Al centro dell’architettura l’ASIC JetCore e il software di gestione IronWare, recentemente protagonisti di interessanti aggiornamenti. Il primo, in particolare, rappresenta la terza generazione di circuiti integrati dedicati e si distingue per l’impiego delle tecnologie Xrmon e sFlow (attualmente in fase di ratifica come standard RFC 3176 presso l’IETF), sviluppate da Hewlett-Packard. Foundry e Hp, infatti, sono da tempo legate da un accordo che vede Hp produrre in Oem con il proprio marchio gli switch di fascia alta di Foundry, ma che vede anche le due aziende collaborare e sviluppare congiuntamente nuove soluzioni. Non è del resto l’unico esempio: alleanze sono in atto con Deutsche Telekom, Sun Microsystems, Samsung, Unisys e altre ancora, a riconoscimento della qualità delle soluzioni Foundry.
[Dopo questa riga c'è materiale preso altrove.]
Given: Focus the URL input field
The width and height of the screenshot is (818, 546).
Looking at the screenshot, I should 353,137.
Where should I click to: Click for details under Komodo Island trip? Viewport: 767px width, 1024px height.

Le tecnologie citate introducono considerevoli miglioramenti sul fronte della gestione: «si può tornare a controllare ogni porta semplicemente come si faceva sugli hub», ha sintetizzato Lorenzo Cristiano, country manager di Foundry in Italia. In pratica, si rende molto più efficiente l’analisi del traffico, con la possibilità appunto di scendere al dettaglio delle porte degli switch, ma senza necessità di introdurre costose probe. Inoltre, le prestazioni non vengono penalizzate, perché non viene interessata la Cpu del dispositivo di backbone, come invece avviene per molti tool di amministrazione (come per esempio NetFlow). Hp, con sFlow, ha esteso le funzionalità Rmon alla 10 Gigabit Ethernet, realizzando una tecnologia di campionamento che monitorizza tutti i dispositivi fino al Layer 4.
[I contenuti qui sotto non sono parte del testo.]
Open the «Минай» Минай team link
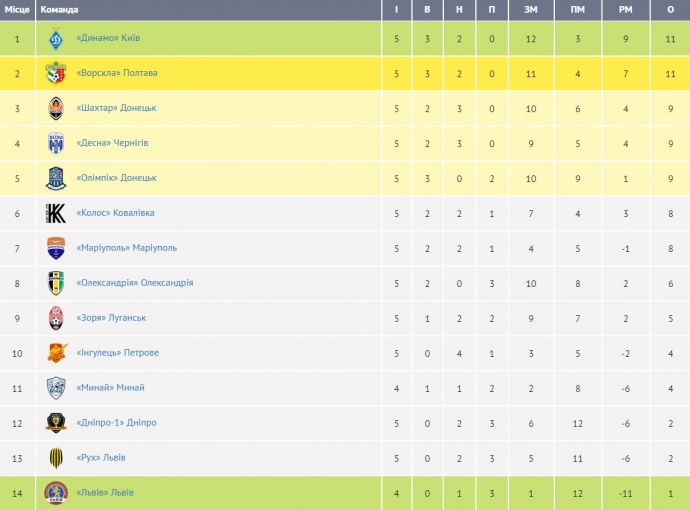Screen dimensions: 690x510 pyautogui.click(x=110, y=388)
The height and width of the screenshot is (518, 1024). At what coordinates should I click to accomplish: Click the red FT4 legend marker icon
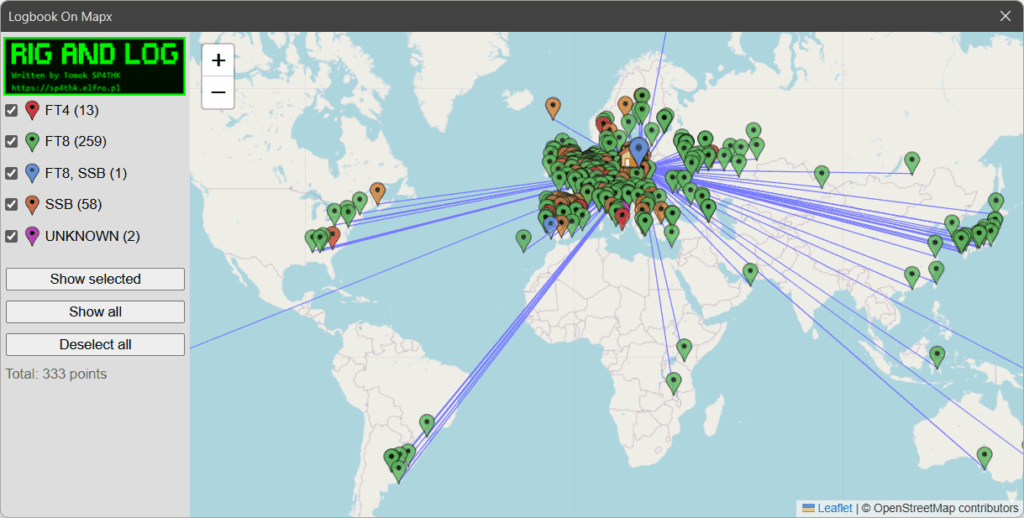32,110
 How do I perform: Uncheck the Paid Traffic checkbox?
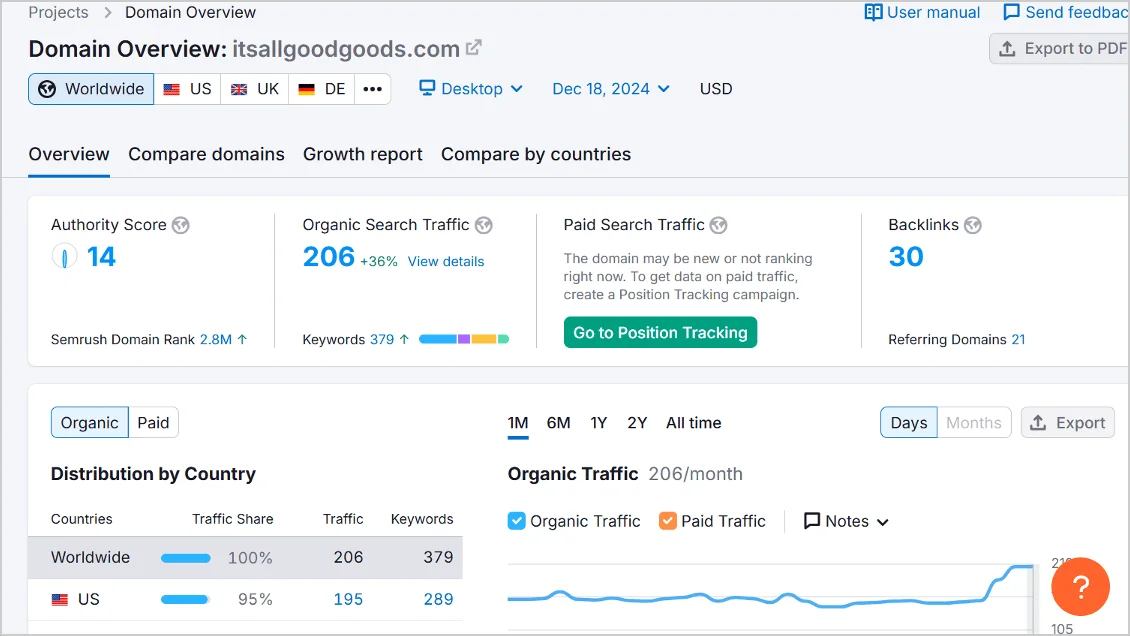click(x=667, y=520)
IronWare, invece, è stato rilasciato nella release 07.6.01, che è stata migliorata nella Access Control List, rendendo più coerente ed efficiente la definizione delle policy di quality of service. È stato anche introdotto lo Spanning Tree Instance per gruppi Vlan (802.1s), che permette di configurare un’istanza rapid spanning tree per ciascun gruppo. Quest’ultimo è stato inoltre implementato per accelerare i tempi di recovery dopo guasti importanti (802.1w). Miglioramenti anche per quanto riguarda la sicurezza, con il supporto di servizi di autenticazione Radius e quello dello standard 802.1x. Infine, tra le altre innovazioni, ricordiamo brevemente il supporto di Mac/Port Lockdown, Udld (Uni Directional Link Detection) e Vrsp (Virtual Switch Redundancy Protocol).
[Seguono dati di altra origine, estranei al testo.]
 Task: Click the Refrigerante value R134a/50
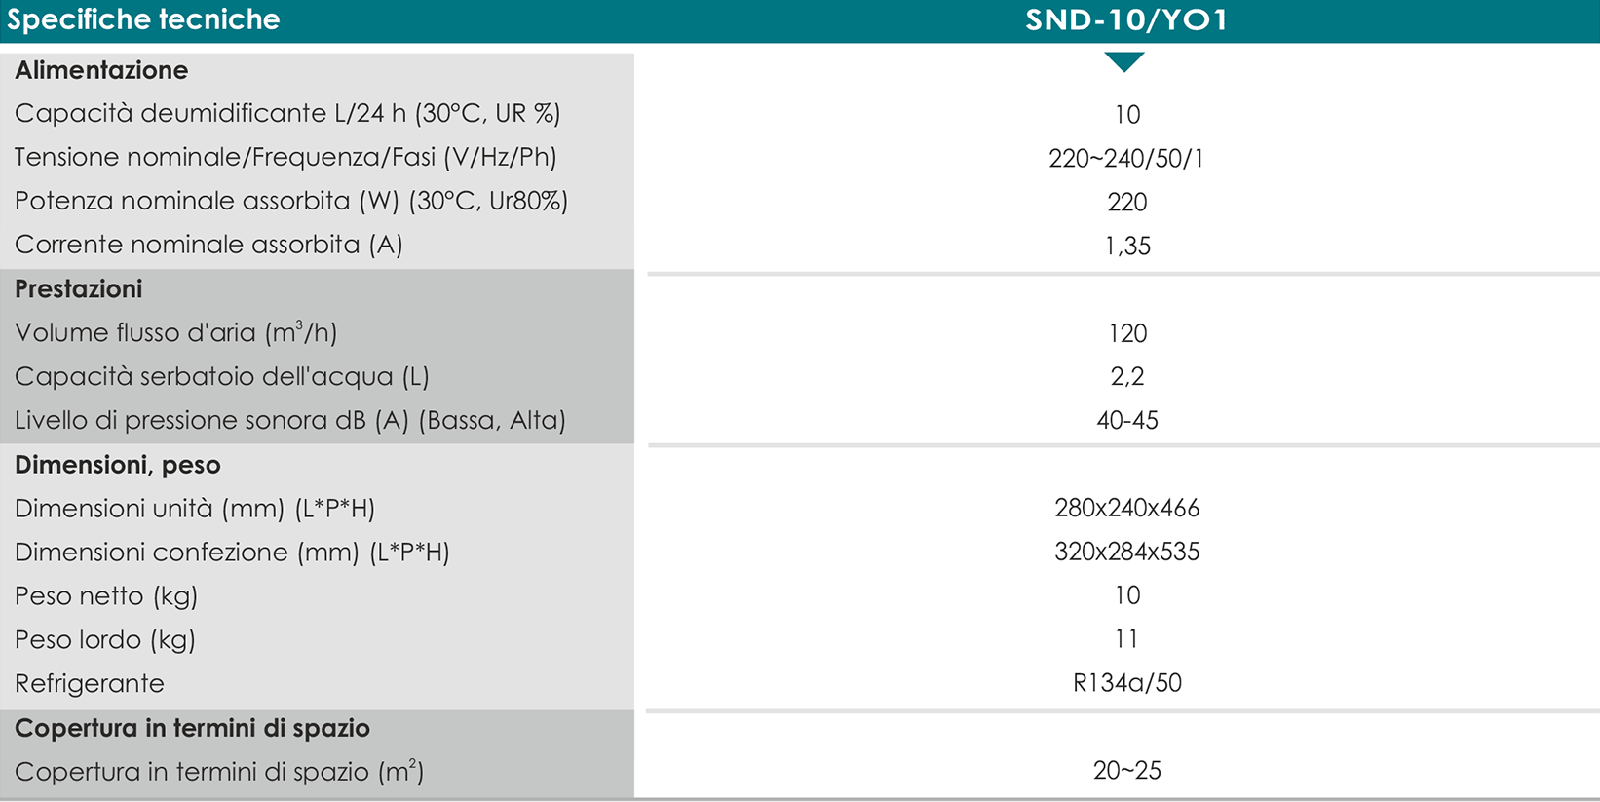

L’architettura Foundry fornisce reti robuste e multiservizio, permettendosi di ospitare tecnologie di altri vendor. Per esempio, per quanto riguarda la voce su IP, hanno condotto test di interoperabilità per implementare sulla propria infrastruttura soluzioni di terzi, comprese quelle dell’arcirivale Cisco. In ogni caso, sussiste sul Voip una partnership con Mitel Networks, che prevede sia aspetti commerciali e di marketing congiunto sia di sviluppo, per cui privilegiano le soluzioni della casa inglese.

L’avanguardia tecnologica è frutto di investimenti in ricerca e sviluppo molto oculati. «A dispetto di altri che sono cresciuti con acquisizioni – ha spiegato Cheng – noi abbiamo preferito investire in uno sviluppo interno, in particolare nelle aree in cui eravamo in vantaggio». Per questo, però, è fondamentale gestire molto accortamente la società, in modo da minimizzare i costi e massimizzare i profitti, senza i quali non ci sarebbero i soldi per la ricerca: «Alcuni nostri competitor, come RiverStone, si sono focalizzati in un settore (quello delle reti metropolitane – ndr) che è in crescita ma non dappertutto, per cui non garantisce sufficienti margini per adeguati investimenti in R&D».

La ricetta di Foundry, quindi, è quella di continuare a investire nel mercato delle imprese e di allargare i propri confini in quello dei service provider. Se le Man rappresentano un mercato statico negli Stati Uniti, molto promettente sono invece l’Europa, con l’Italia in primo piano negli obiettivi della società, e l’Asia (Cina innanzitutto).